Even in the realm of high-cost, high-profile weapons systems, the Sentinel ICBM has racked up extraordinarily outsize overruns . The price tag for building 634 of the missiles—450 of which will go into silos, replacing the current Minuteman ICBMs, with the rest used for spares and testing—has doubled since the program started in 2015. That brings the estimated cost to $141 billion . That does not include the $60 billion needed to maintain the missiles over the next couple of decades—or the $16 billion for their new nuclear-tipped warheads.

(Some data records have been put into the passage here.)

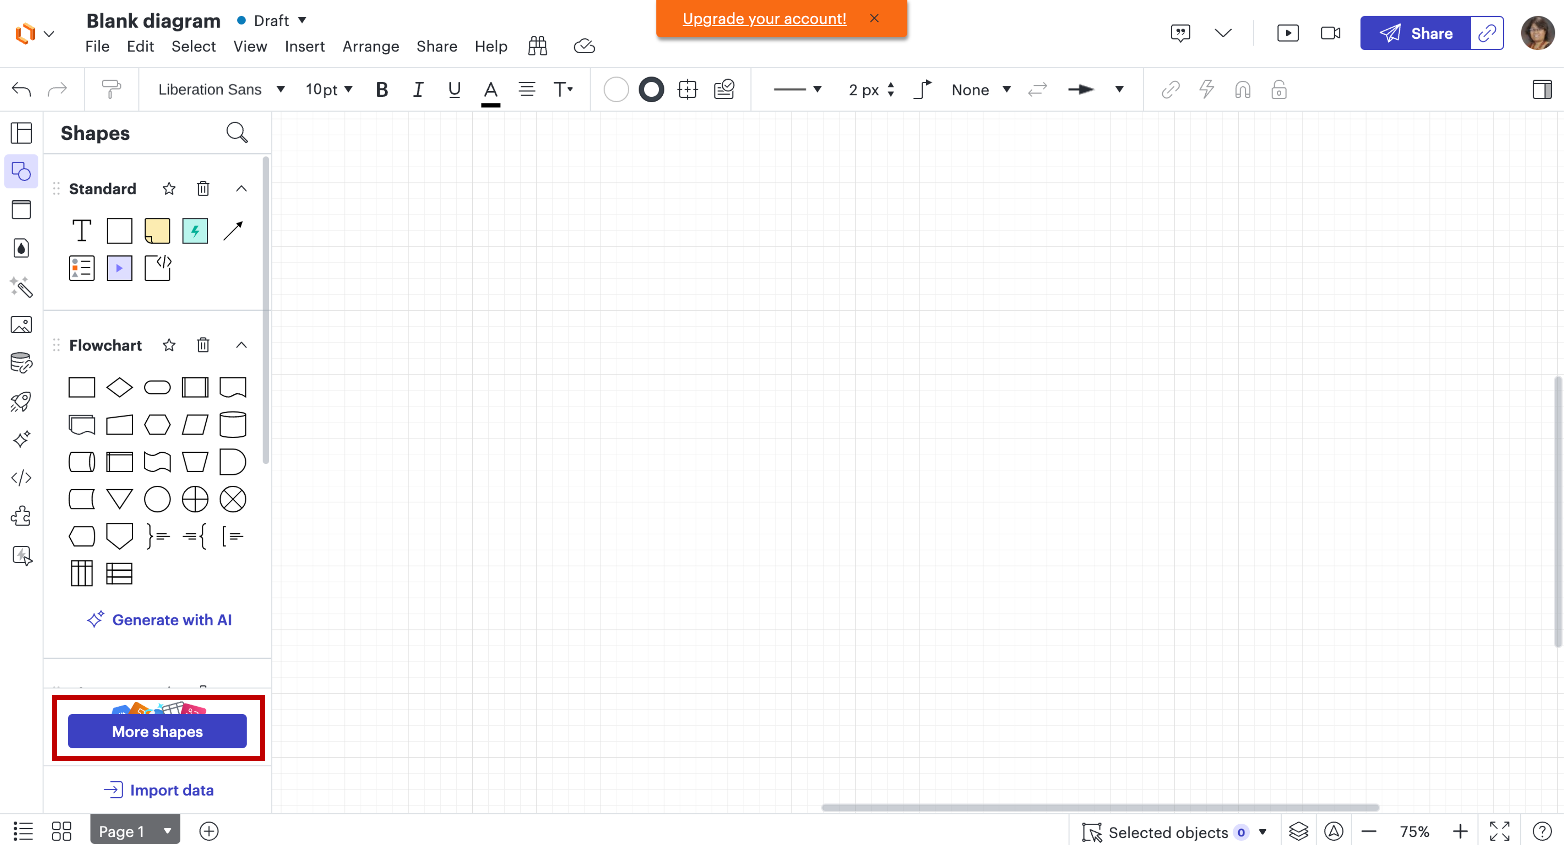This screenshot has height=845, width=1564.
Task: Toggle italic formatting
Action: [x=418, y=89]
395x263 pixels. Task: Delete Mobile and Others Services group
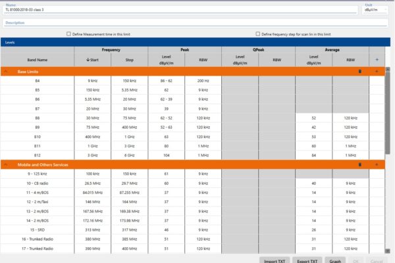click(x=359, y=164)

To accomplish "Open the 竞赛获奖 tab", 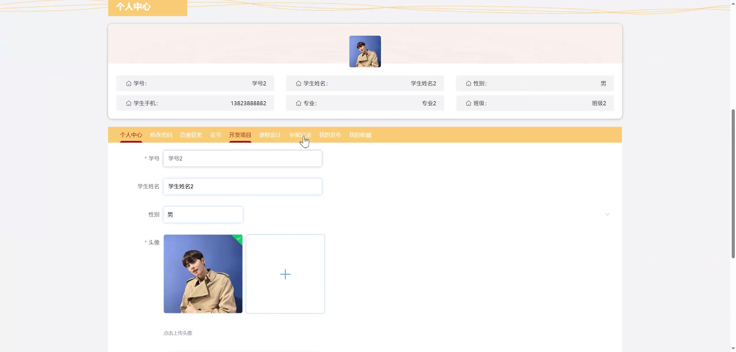I will click(x=191, y=135).
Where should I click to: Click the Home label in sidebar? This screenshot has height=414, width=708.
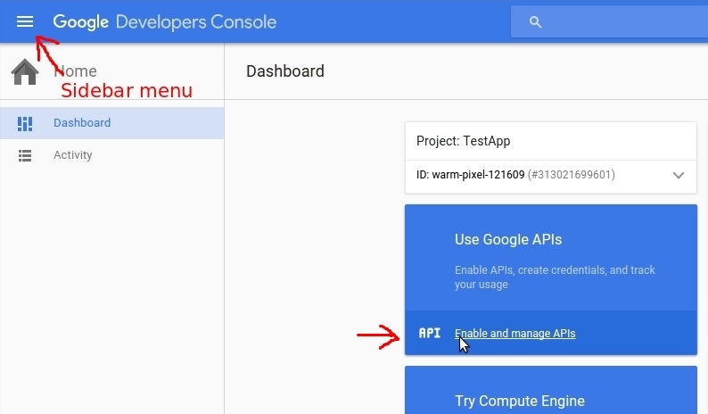78,71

Way back in 1983, when Congress still cared about oversight, Democratic Georgia Sen. Sam Nunn and Democratic Oklahoma Rep. Dave McCurdy co-sponsored a bill requiring that the Pentagon notify Congress when a weapon exceeded its baseline cost by more than 15 percent. If it overran its initial cost estimate by 50 percent, it would be deemed in “critical breach” of the Nunn-McCurdy law and would be canceled, unless the secretary of defense certified that it was necessary for national security.
This past January, the Sentinel was declared in “critical breach .” This led to the formal review, which spurred the program's restructuring, which resulted in the excess of funds in the current year's account. (It's unclear whether the excess is real or simply a short-term bookkeeping trick. I've asked the Air Force public affairs office for a detailed explanation of the savings, but have not heard back.)

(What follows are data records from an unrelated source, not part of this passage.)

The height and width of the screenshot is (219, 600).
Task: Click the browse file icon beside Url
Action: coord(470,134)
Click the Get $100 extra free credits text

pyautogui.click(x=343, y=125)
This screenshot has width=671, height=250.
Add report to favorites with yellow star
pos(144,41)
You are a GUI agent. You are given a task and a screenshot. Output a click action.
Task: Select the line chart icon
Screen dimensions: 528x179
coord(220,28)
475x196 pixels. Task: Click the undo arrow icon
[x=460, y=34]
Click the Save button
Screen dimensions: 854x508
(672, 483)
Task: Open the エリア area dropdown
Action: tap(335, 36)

The whole business has raised questions about whether a new ICBM is even necessary. True, the 450 Minuteman missiles have been in the ground for half a century, but they—along with the warheads, the guidance system, the launch-control center, and all of the other components—have been modified several times, to the point where it's barely the same weapon system. Besides, the US has 970 nuclear warheads onboard submarines and more than 500 bombs and cruise missiles on bomber aircraft .

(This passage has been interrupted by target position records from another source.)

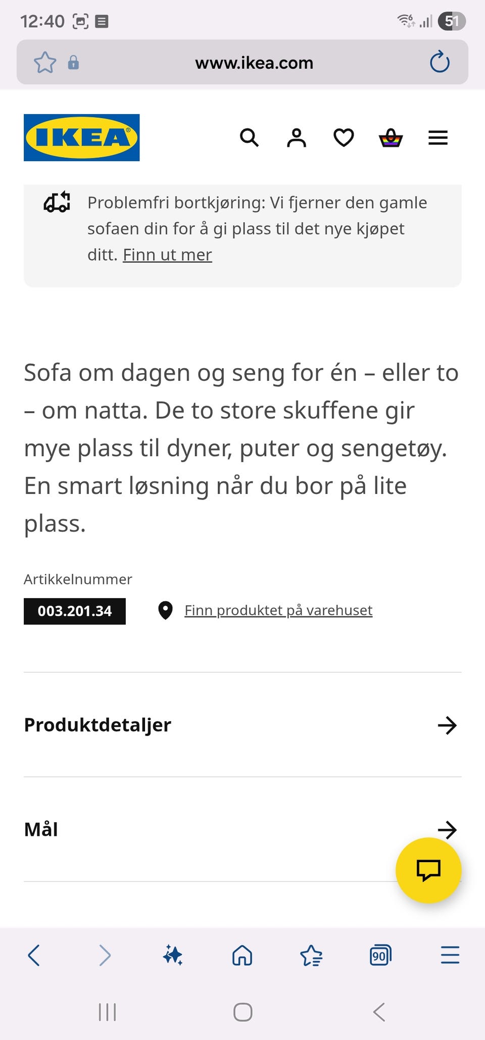Expand the Produktdetaljer section
Screen dimensions: 485x1040
243,725
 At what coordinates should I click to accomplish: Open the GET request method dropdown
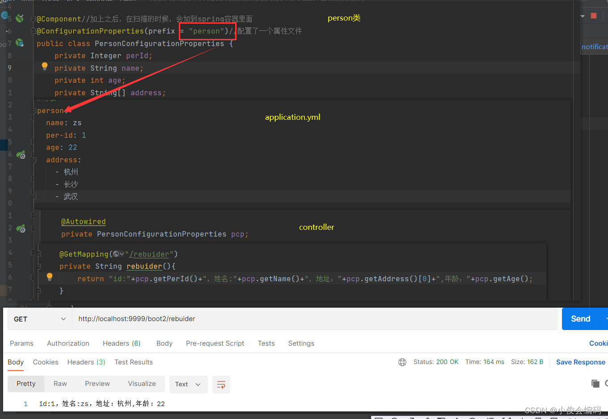(39, 319)
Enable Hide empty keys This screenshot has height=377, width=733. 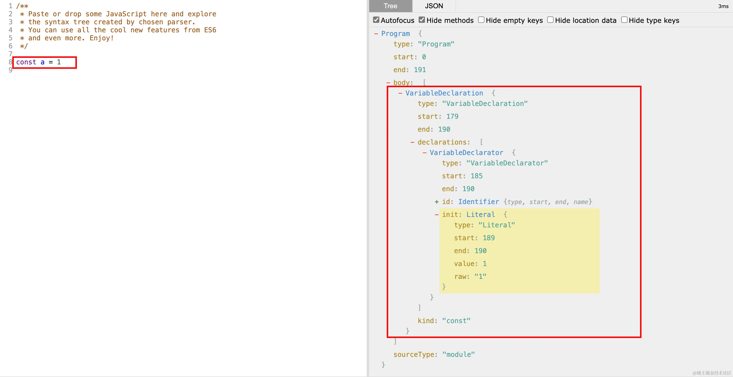[x=481, y=20]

Some have questioned whether we should continue to have land-based ICBMs at all . They are more vulnerable to attack than submarines (which can roam, undetected, beneath the ocean's surface) or bombers (which can take off on short notice). And while the Minuteman missiles were unique in having the power and accuracy to destroy the enemy's blast-hardened missile silos, the submarines' Trident II missiles, which were first deployed in 1990, have the same capability.
It's worth noting, in any case, that the Pentagon is also building a new bomber (the B-21, at $692 million per plane ), new nuclear-missile submarines (the Columbia-class, at $15 billion per boat ), and new warheads and missiles to go with them. In all, the Congressional Budget Office's estimated price tag for the entire nuclear modernization program, over the next 10 years, comes to $946 billion .
Do we need all of this? How much is enough? And “enough” to do what? To deter an attack by an adversary? To “limit damage” if a war breaks out? To “fight and win” a nuclear war, if things escalate? These used to be the subjects of much debate not only among academic strategists but within the Pentagon, the White House, and Congress. No longer. Almost nobody in power is asking these questions. Absolutely nobody is discussing them at any length or in any depth.
Meanwhile, in the brief peek of sunshine, when an accountants' review has produced some savings—a morsel by Pentagon standards (not quite 0.05 percent of this year's total defense budget ) but big money for most other government agencies—Trump has decided to blow it on an emir-gifted, gold-plated ego trip.